Nearby residents evacuated to avoid possible grass fire caused by smoke after two BNSF trains crash in north-west Texas on Tuesday morning
At least one person was injured when two freight trains collided head-on in a fiery crash near a small town in north-west Texas.
Boxcars erupted in flames and piled on top of each other as thick black smoke billowed high into the air.
The crash on Tuesday morning reportedly happened a couple of miles east of downtown Panhandle, a town of 2,500 people about 25 miles from Amarillo. The railroad tracks run along the southern edge of the town, close to its city hall.
KFDA local news reported that at least one person was taken to hospital in Amarillo and was in stable condition. The Amarillo Globe-News reported that traffic from a nearby highway was being diverted and residents on the east side of Panhandle were being evacuated to a school cafeteria because of a wind shift causing smoke to head towards residential areas and raising fears of a grass fire.
The trains belonged to BNSF, which operates the second-largest freight rail network in the US. It was bought by Warren Buffetts holding company, Berkshire Hathaway, in 2010.

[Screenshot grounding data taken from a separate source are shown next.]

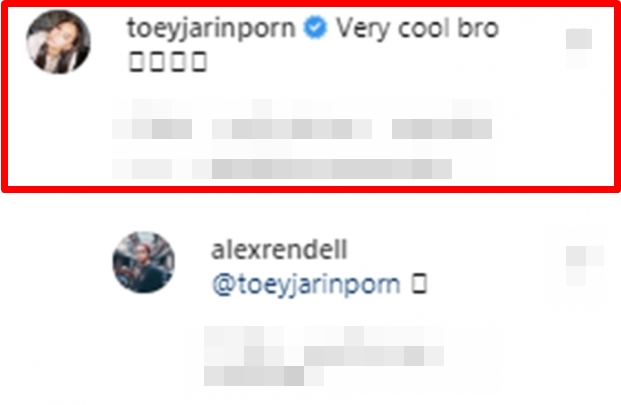Click first emoji placeholder under toeyjarinporn comment

(137, 62)
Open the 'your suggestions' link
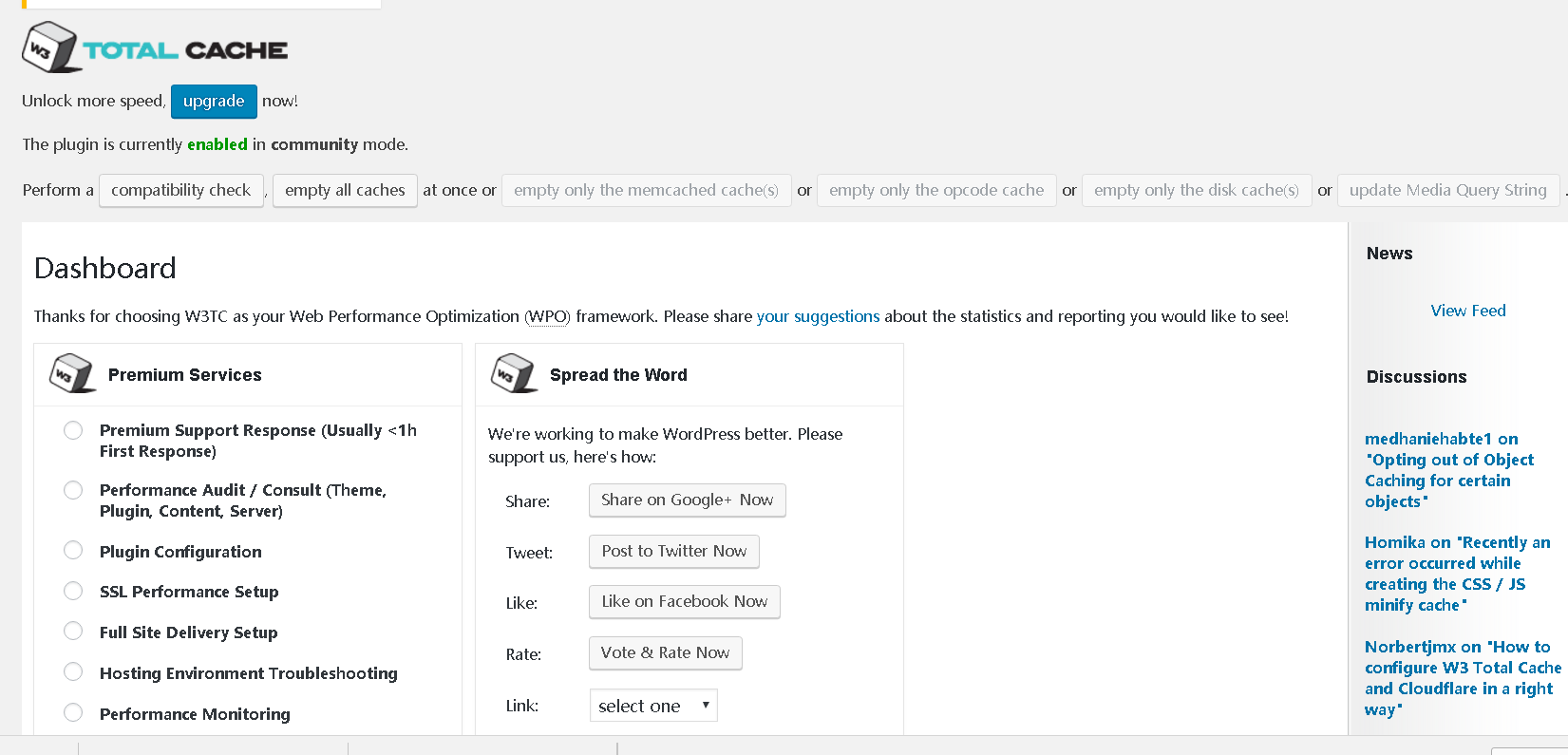This screenshot has height=755, width=1568. (818, 316)
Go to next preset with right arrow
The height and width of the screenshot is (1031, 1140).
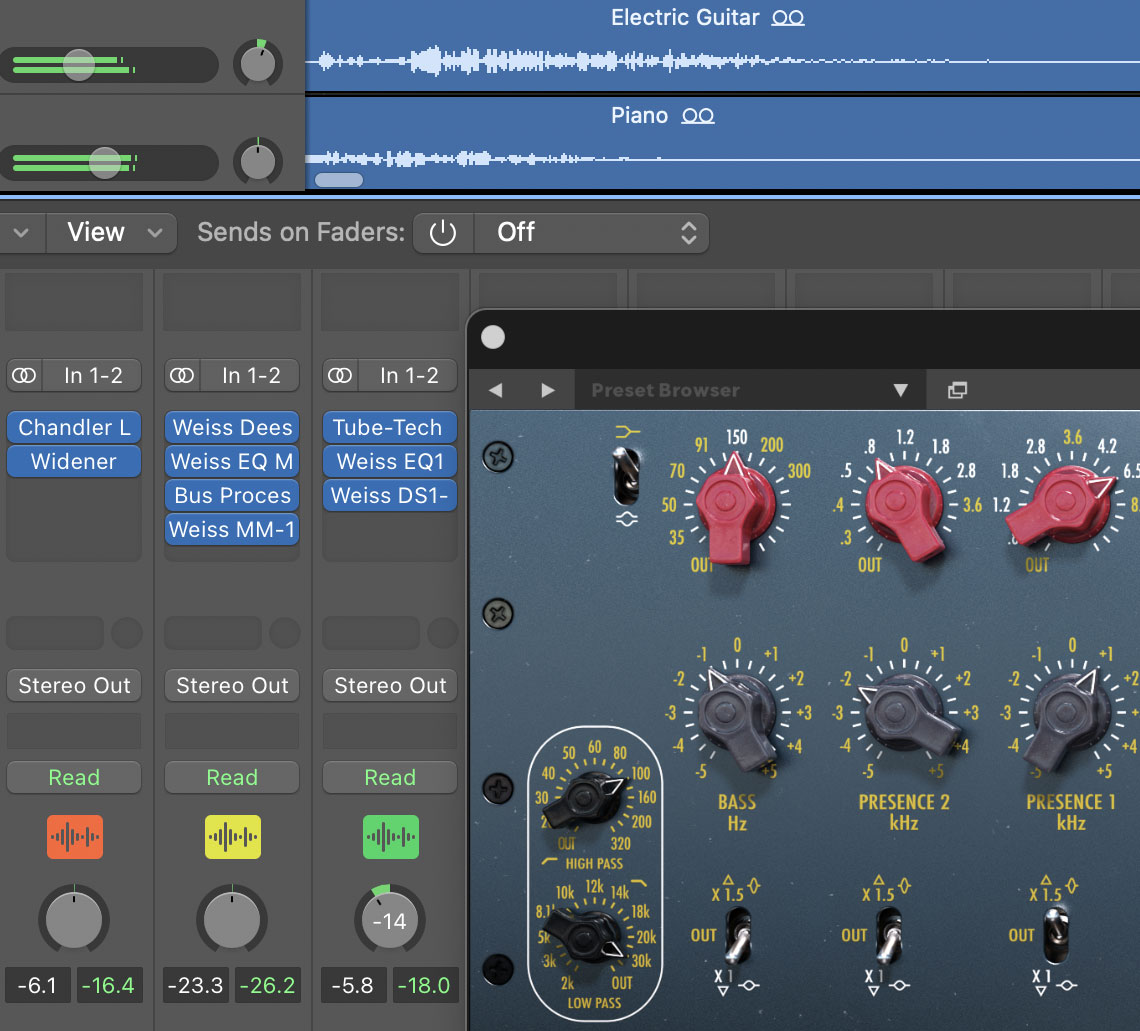tap(547, 390)
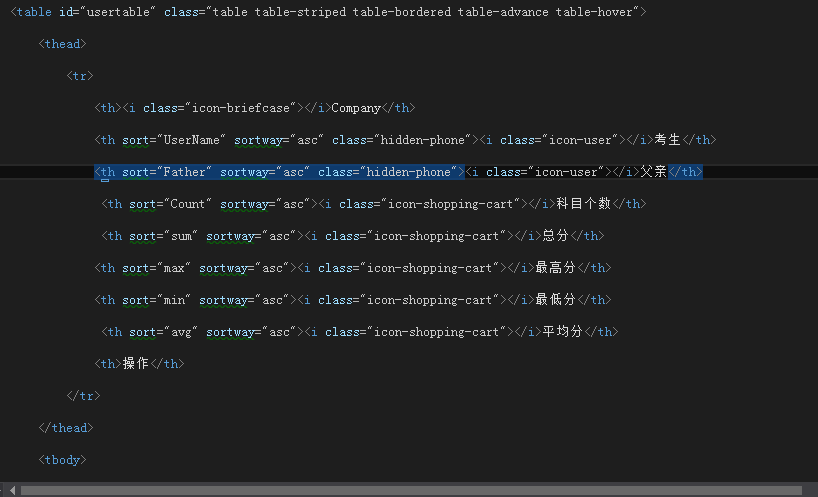Place cursor on the opening table tag
818x497 pixels.
31,12
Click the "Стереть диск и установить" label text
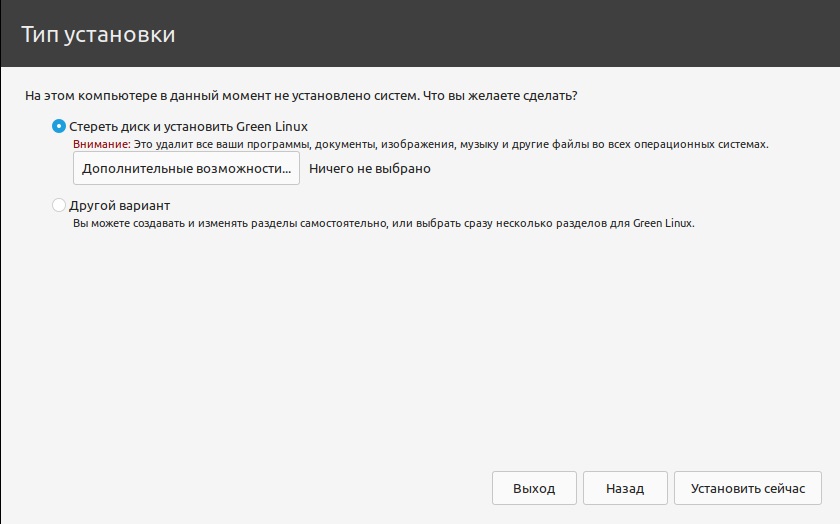The height and width of the screenshot is (524, 840). point(150,127)
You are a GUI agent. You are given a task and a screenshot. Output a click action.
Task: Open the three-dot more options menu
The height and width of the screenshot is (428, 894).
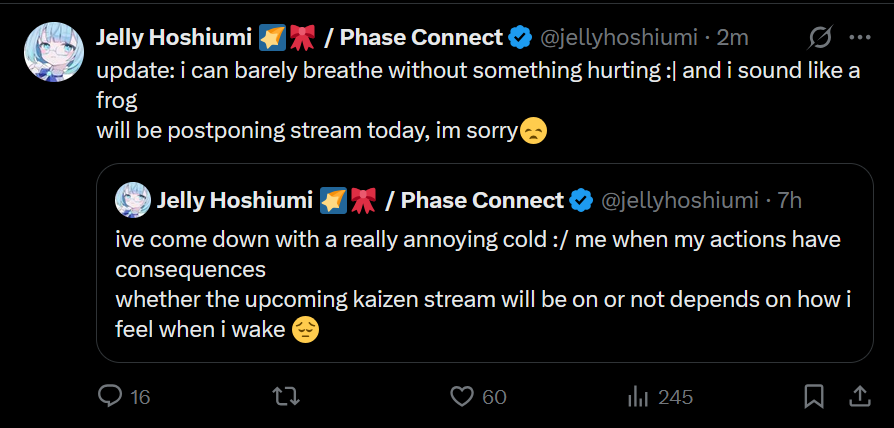click(859, 38)
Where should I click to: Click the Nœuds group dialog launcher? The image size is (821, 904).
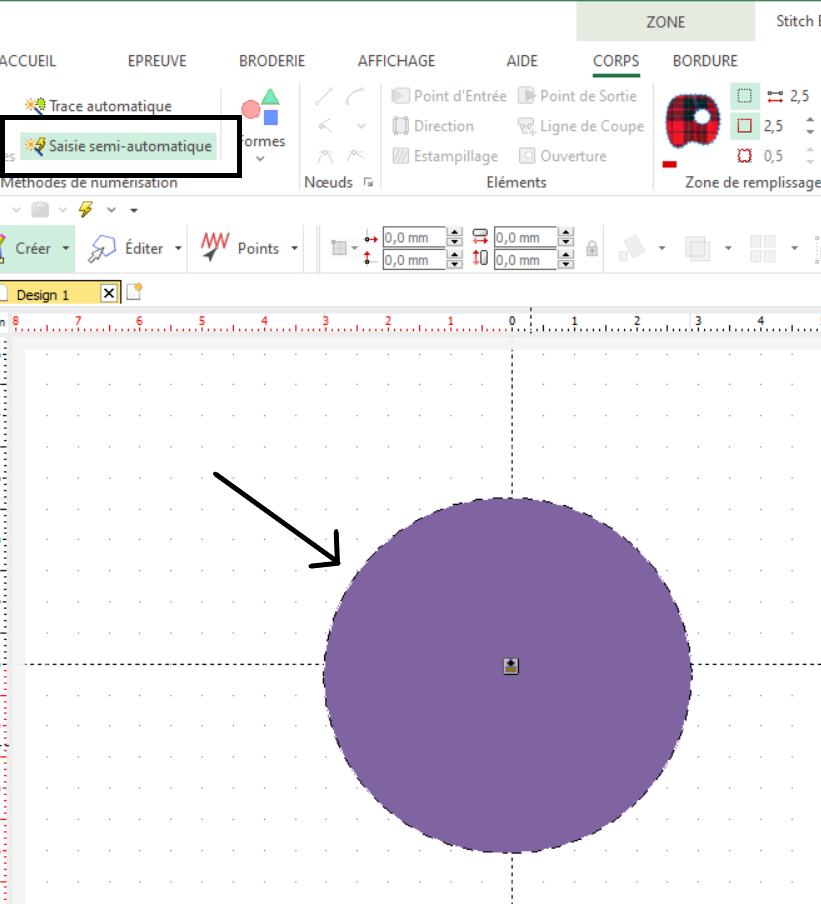click(368, 182)
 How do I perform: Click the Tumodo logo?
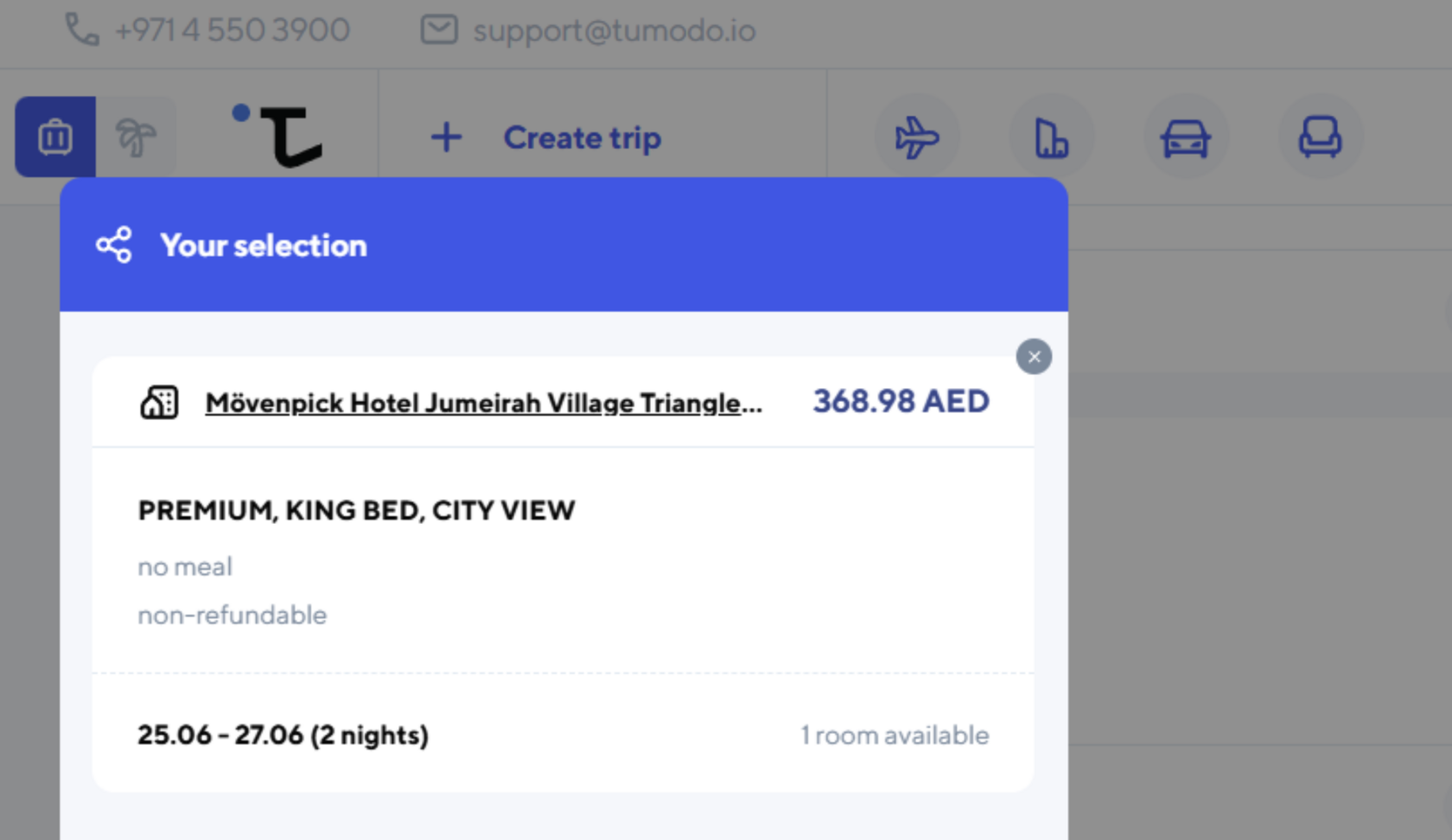click(x=278, y=136)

It was not immediately clear what the freight containers were carrying. A spokesman said in a statement that the accident happened about 8.40am and four BNSF employees were involved. Local first responders and BNSF personnel were deployed to the scene. By 9.02am, one employee was transported to a local hospital and is being treated. Rescue efforts are underway at the scene with respect to the three other railroad employees involved in the incident, the statement said.
Angel Waltz, an eyewitness, told the Globe-News that she was sitting on her front porch drinking coffee when she heard screeches and saw the trains smash into each other head-on, prompting small explosions and a large ball of fire and causing the ground to shake.
It is the second crash involving BNSF in the area in under three years. In September 2013, four people were injured in a three-train collision a couple of miles east of Amarillo.